NATIONAL HARBOR, Md. — The National Community Pharmacists Associaton on Tuesday recommitted to advancing the profession of independent retail pharmacy with the passing of several resolutions at its 2015 NCPA Annual Convention that advocate value-based reimbursement and pharmacist-physician collaborative practices and fight pharmacy benefit management practices that are detrimental to the independent's business.
In addition, Brad Arthur was officially named NCPA president. Arthur co-owns Black Rock Pharmacy and Brighton Eggert Pharmacy, two full-line community pharmacies in Buffalo, N.Y. He is a graduate of the University of Florida College of Pharmacy. Arthur’s father was also an independent community pharmacist and president of NCPA, which was then known as the National Association of Retail Druggists.
“I pledge to work and to fight each and every day to ensure that our friends appreciate us and our adversaries respect us,” Arthur told the NCPA members gathered in the House of Delegates. “NCPA is the loudest, most credible voice for independent community pharmacy and I assure you that our commitment to advocacy efforts will not go away, it will not go unnoticed and we will not relent until there is meaningful change for independent community pharmacy and the patients we serve.”

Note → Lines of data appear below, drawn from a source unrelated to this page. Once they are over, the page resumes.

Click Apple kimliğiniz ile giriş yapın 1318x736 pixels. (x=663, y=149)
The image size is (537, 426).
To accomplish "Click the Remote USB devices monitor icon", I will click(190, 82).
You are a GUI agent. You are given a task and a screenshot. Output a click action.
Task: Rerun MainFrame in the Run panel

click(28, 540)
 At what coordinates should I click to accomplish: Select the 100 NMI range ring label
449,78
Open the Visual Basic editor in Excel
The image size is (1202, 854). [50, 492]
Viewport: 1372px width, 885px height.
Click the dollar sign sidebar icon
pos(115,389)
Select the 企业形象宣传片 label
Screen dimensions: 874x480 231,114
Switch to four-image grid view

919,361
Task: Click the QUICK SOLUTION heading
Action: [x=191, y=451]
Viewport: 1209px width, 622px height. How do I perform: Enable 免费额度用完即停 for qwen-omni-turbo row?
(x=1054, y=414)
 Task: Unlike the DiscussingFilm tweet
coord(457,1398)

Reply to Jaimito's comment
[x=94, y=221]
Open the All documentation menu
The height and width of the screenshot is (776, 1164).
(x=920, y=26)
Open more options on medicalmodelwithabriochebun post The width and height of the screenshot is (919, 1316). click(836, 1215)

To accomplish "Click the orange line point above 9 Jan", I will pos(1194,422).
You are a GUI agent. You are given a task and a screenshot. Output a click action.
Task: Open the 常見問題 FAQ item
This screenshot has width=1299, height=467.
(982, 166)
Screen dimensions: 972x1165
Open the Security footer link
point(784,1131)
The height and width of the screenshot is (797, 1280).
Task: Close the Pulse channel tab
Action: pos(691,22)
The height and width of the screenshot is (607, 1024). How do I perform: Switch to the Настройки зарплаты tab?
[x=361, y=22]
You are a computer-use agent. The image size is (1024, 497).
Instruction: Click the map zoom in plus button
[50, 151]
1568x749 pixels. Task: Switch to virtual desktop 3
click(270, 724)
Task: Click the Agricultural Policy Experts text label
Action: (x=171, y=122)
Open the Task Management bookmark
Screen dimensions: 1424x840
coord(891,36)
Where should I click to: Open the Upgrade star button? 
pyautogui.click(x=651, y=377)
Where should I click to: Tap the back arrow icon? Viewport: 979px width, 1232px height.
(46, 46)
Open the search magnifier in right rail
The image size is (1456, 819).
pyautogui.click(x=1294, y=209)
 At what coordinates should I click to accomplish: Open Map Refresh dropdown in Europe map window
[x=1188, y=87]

Pharmacists approved the following resolutions for NCPA:
With Medicare and other payers moving toward a value-based reimbursement approach, that NCPA “seeks and supports policies, initiatives, and programs that facilitate community pharmacists serving as outpatient health care centers” and “proactively promote and advocate both for these expanded roles for community pharmacists and for new payment models for performing them.”;
As pharmacist-physician collaborative practices continue to grow more common, NCPA reaffirmed its policy position that the organization “supports state laws to protect the freedom of individual physicians and community pharmacists to collaborate through contracts or other arrangements, including protocols, to help assure the appropriate drug therapy, and to maximize patient compliance with such therapy.”;
Regarding PBMs, one of the resolutions requires that NCPA “pursue solutions to direct and indirect remuneration practices by PBMs and other entities that obscure or distort transparent business practices at the expense of pharmacy small business owners and the patients they serve.” A second resolution calls for NCPA to “pursue remedies that address the PBM inflation of patient copays and other improper PBM practices that disregard their fiduciary responsibilities to serve the best interests of the payers that employ them, the patients required to use them, and the pharmacies that form their pharmacy network.”
“These resolutions address two areas that are vitally important to independent community pharmacists,” stated Doug Hoey, NCPA CEO. “Tomorrow’s health system will put more emphasis on quality of care and patient outcomes. Independent community pharmacists are well positioned to lead that transformation, at times through physician-pharmacist collaborative practice agreements, and should be appropriately reimbursed for their services," he said. "As our country demands more transparency in health care pricing, requiring more disclosure from PBM corporations is a great place to start.”